Heavy snows blanketed Timber Trails soon after Thanksgiving, and when Virginia eventually learned that oats were stored in the bunkhouse, she sometimes came in the morning, just to stand under the tree and stare at the bunkhouse door.
One night, after Christmas, there had been an exceptionally bad snowstorm, and the deer had to scrape deeply with her hooves in order to find the apples. It was a beautiful winter morning, and snow crystals sparkled in bright sunshine. Suddenly, a wild turkey flew in for a landing at Virginia's side. I could see that it was a young gobbler. He started pecking so close that she frequently butted him aside.
The visits of the turkey became more regular. Whenever Virginia came to the apple tree, the turkey promptly joined her.
Dr. Steve Eaton of St. Bonaventure University conducted extensive research on the status of the wild turkey in Western New York, noting a clear dependence of these birds upon a deer population. He observed that wild turkey increased in our area only after the deer began moving in from Pennsylvania.
With their heavy bodies and short legs, these birds could not possibly cope with the deep snows of a northern winter without a substantial deer herd to pack the snow down and thus expose the winter mast -- beechnuts, rotting apples, etc.
I learned much about this special relationship by watching Virginia and her big, feathered companion. When not feeding together, she lay down with the gobbler guarding her flank. He'd gaze across the frozen meadow, while the deer kept her ears cocked toward the ravine -- mutual security.
Such was the scene in early April when Gertrude Webster came out to Eden for a visit. She was not only rewarded with a good look at the deer and turkey gobbler, but the sight of a ruffled grouse feeding on swollen buds in the old apple tree.

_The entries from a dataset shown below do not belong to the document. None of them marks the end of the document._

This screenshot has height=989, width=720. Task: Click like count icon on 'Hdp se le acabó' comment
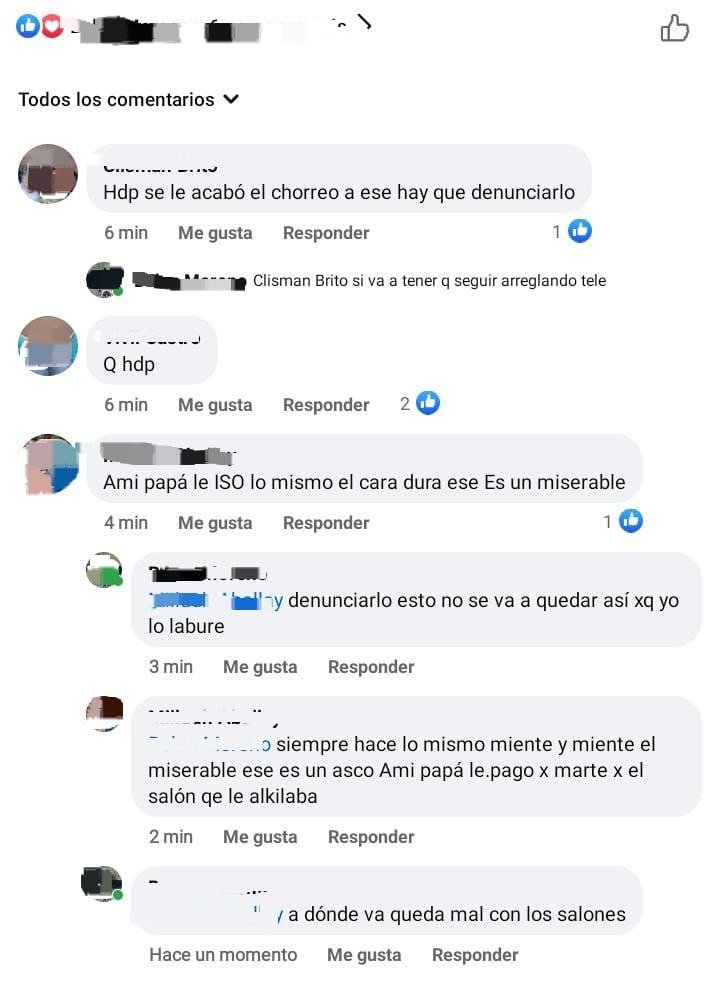pos(579,231)
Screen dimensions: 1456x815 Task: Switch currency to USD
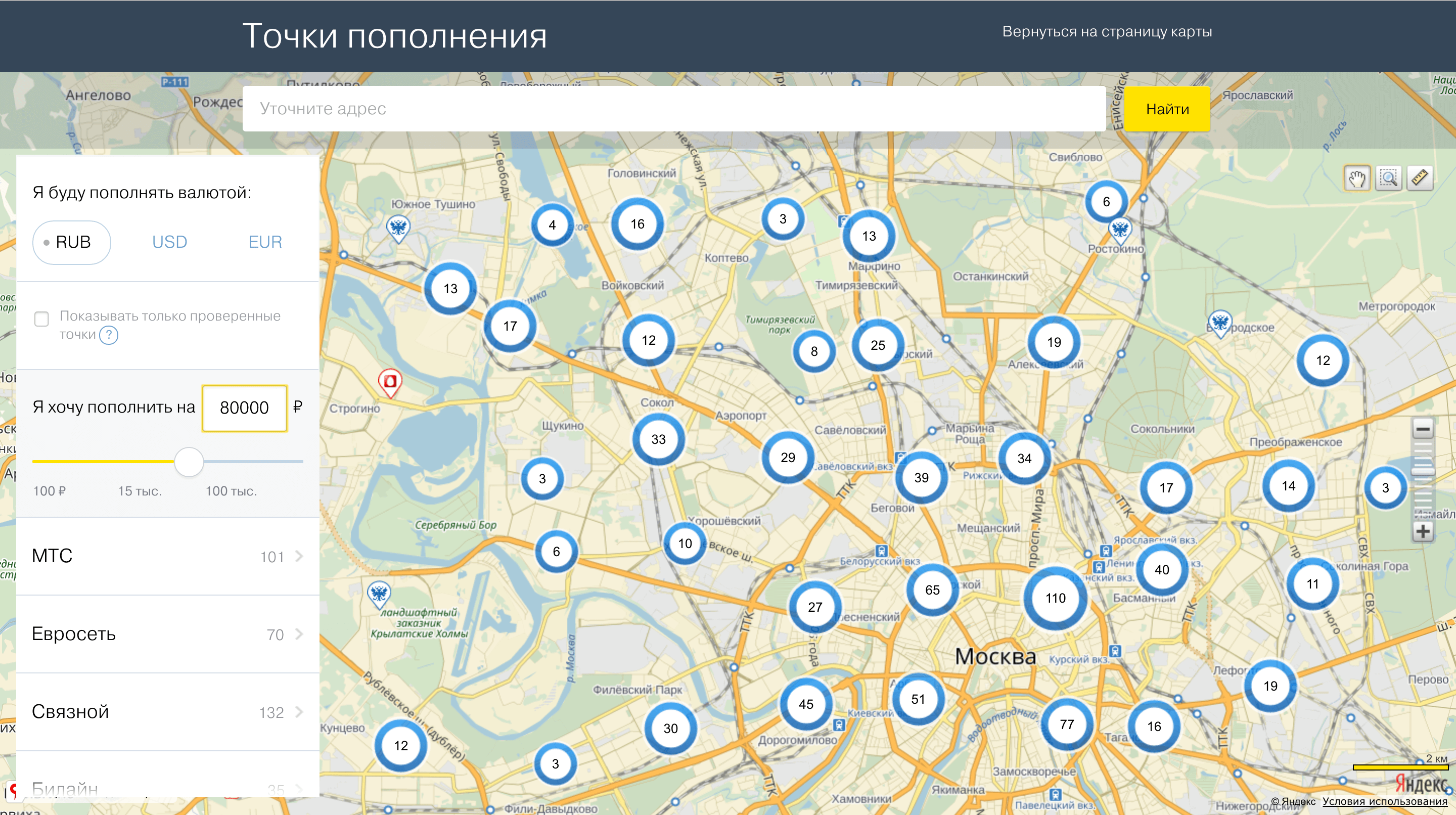pyautogui.click(x=169, y=243)
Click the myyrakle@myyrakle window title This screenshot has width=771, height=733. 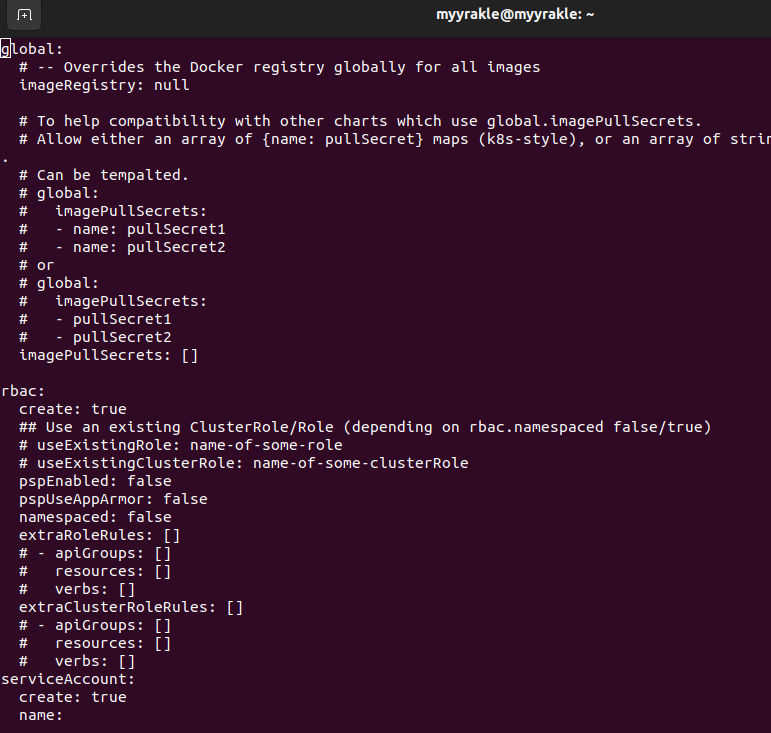click(x=515, y=14)
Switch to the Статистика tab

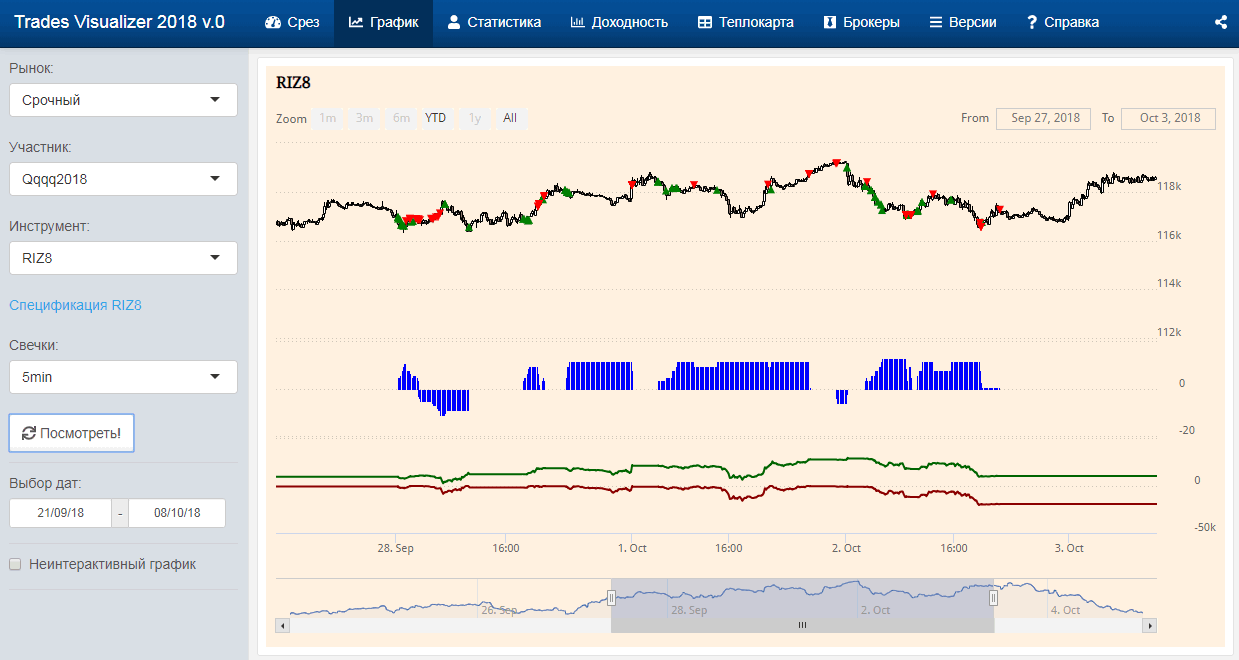tap(494, 22)
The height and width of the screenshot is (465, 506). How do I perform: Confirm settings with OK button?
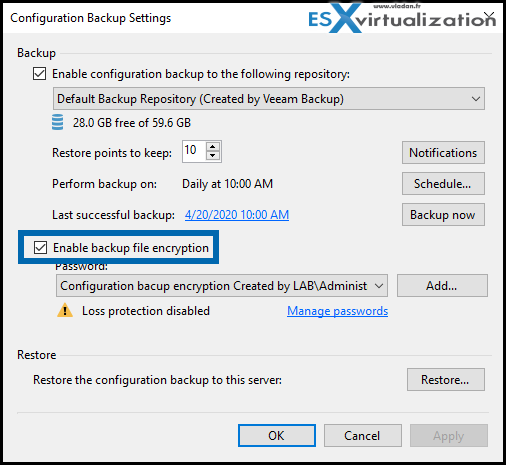click(x=277, y=436)
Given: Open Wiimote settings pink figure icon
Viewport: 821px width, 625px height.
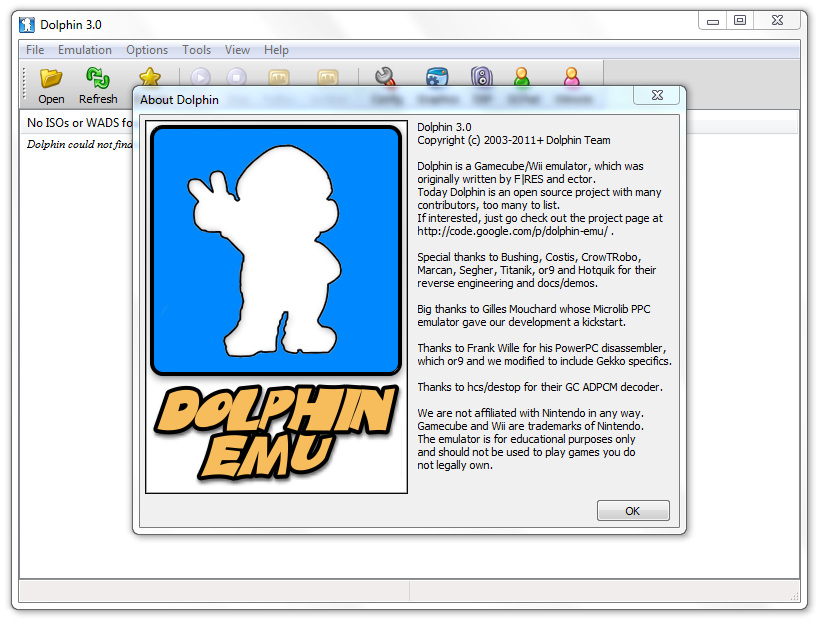Looking at the screenshot, I should click(571, 76).
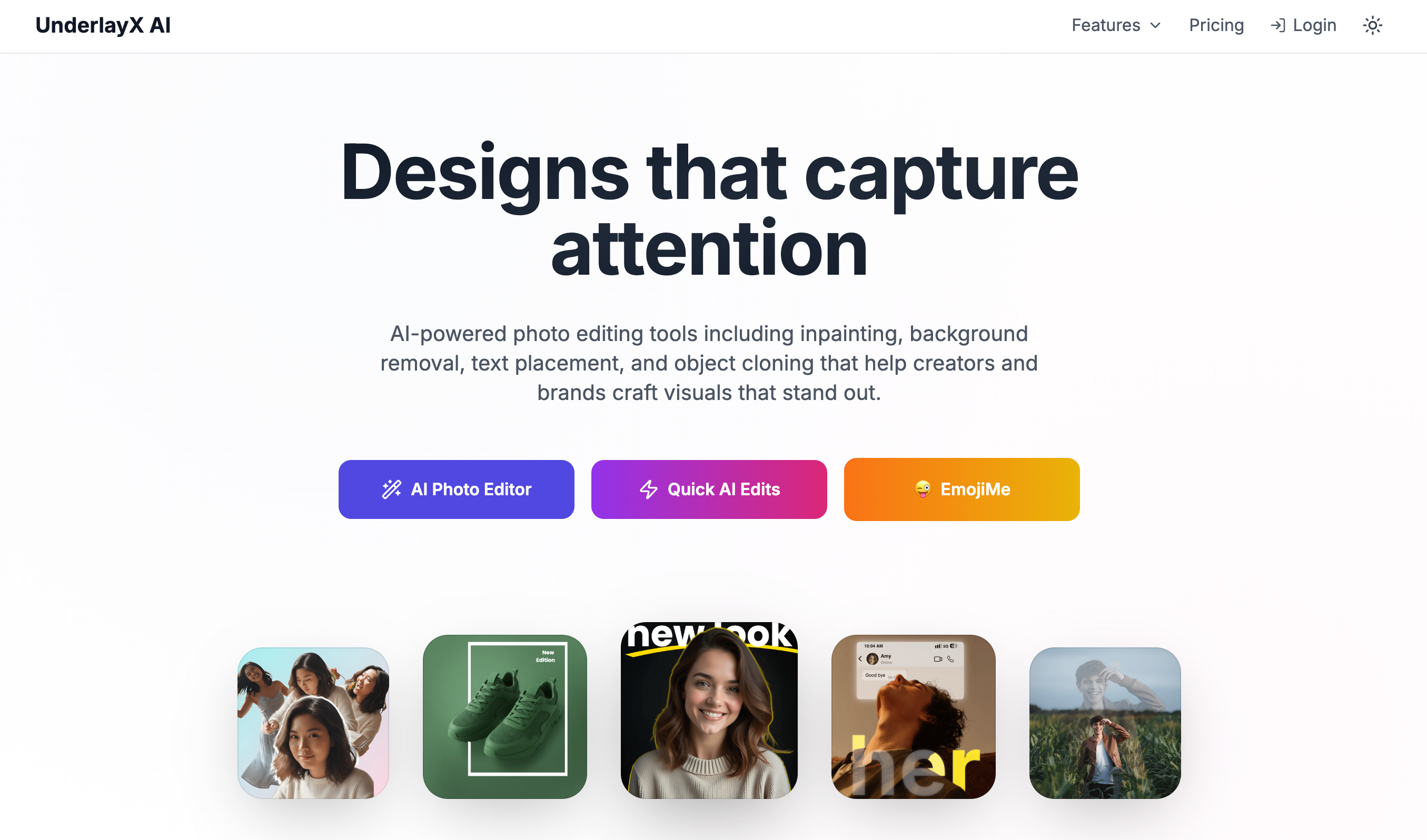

Not long after that marvelous climax to the eventful winter of 1965, the turkey disappeared. He signaled his restlessness and impending departure at daybreak: one very loud "gobble" directly below my bedroom window -- enough to jolt me from a sound sleep.
Left alone by her apple tree, one day Virginia put on a wild display. I had never before witnessed such a frolic. Suddenly, she decided to run at a full gallop, first around the barn, then leaping over several bushes, once over the garden wall, and finally back to her starting point. After only a few minutes to catch her breath, Virginia was off again, running and leaping around the barn and back.
A rifle shot slammed into the side of our bunkhouse. I saw two boys crouched on Larkin Road, pointing toward Virginia. Although the deer season had officially closed many months earlier, this shocking event warned me that, even in a nature preserve, a deer is never safe -- especially if she has found an old apple tree and loses her fear of humans.
Fortunately, Virginia and the gobbler are both gone now -- completely wild and free.